Residuals

9. Simple Linear Regression: Simple Linear Regression

Residuals

Simple linear regression analysis finds the best-fitting straight line through a set of data points. Just because a line is best-fitting, however, does not necessarily mean that the regression model is going to be useful for making predictions.
$\phantom{0}$

Predictive Power of the Model

If the outcome variable $Y$ and the prediction variable $X$ are only weakly related to one another, then the predictive power of the model will also be weak. Visually, this is represented by the data points lying quite far from the regression line.

$\phantom{0}$
As the relationship between $X$ and $Y$ becomes stronger, the data will be clustered much more around the regression line and the predictive power of the model increases.

$\phantom{0}$
If all data points fall exactly along the regression line, we speak of a perfect linear relationship and we are able to perfectly predict the values of $Y$ on the basis of the values of $X$ . This will never happen in practice, however.

$\phantom{0}$
A good way to assess the predictive power of a linear regression model is to investigate the residuals of the model.
$\phantom{0}$

Residuals

A residual is the difference between a predicted and observed value for $Y$ . Together, the residuals are a good indication of the level of the prediction error of the regression equation.

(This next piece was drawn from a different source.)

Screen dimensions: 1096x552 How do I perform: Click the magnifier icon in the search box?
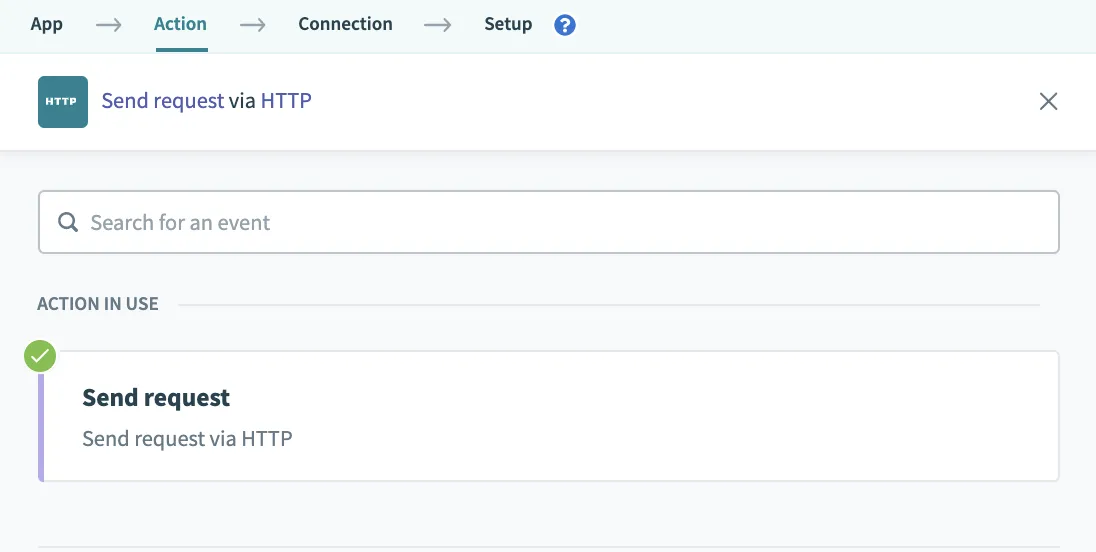click(x=68, y=222)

The residuals in the population are denoted by the Greek letter epsilon $\epsilon$ , sample residuals are denoted $e$ .

The residual of the $i^{th}$ observation is calculated as follows:

$e_i = Y_i - \hat{Y}_i$
Residuals are visually represented by the vertical distance between the regression line and a data point:

Data points that lie above the regression line produce positive residuals.
$\phantom{0}$
Data points that lie below the regression line produce negative residuals.

Calculation of Residuals

Consider the regression equation $\hat{Y}=1+2X$ and the data points $\blue{(1,4)}$ , $\blue{(2,8)}$ , and $\blue{(4,5)}$ . The residuals of these three data points are calculated as follows:

For the first point :
- $\purple{\hat{Y}_1}=1 +2\cdot 1=3$
- $\blue{Y_1} = 4$
- $\orange{e_1}= Y_1-\hat{Y}_1=4-3=1$
For the second point :
- $\purple{\hat{Y}_2}=1+2\cdot 2=5$
- $\blue{Y_2}=8$
- $\orange{e_2}= Y_2-\hat{Y}_2 = 8-5 =3$
For the last point :
- $\purple{\hat{Y}_3} =1 + 2\cdot 4=9$
- $\blue{Y_3}=5$
- $\orange{e_3}= Y_3-\hat{Y}_3 = 5-9=-4$

$\phantom{0}$
Now that we have introduced the concept of residuals, we can finally introduce the full form of the simple linear regression model.
$\phantom{0}$

Simple Linear Regression Model

A simple linear regression model is described by the following equation:
$\begin{array}{rcccl} Y_i &=& \hat{Y}_i + e_i &=& b_0 + b_1X_i + e_i \end{array}$

If the fit of the regression model is perfect, then all residuals will be zero. If the fit of the model is poor, then the observed and predicted values of $Y$ will lie far apart and the residuals will be large.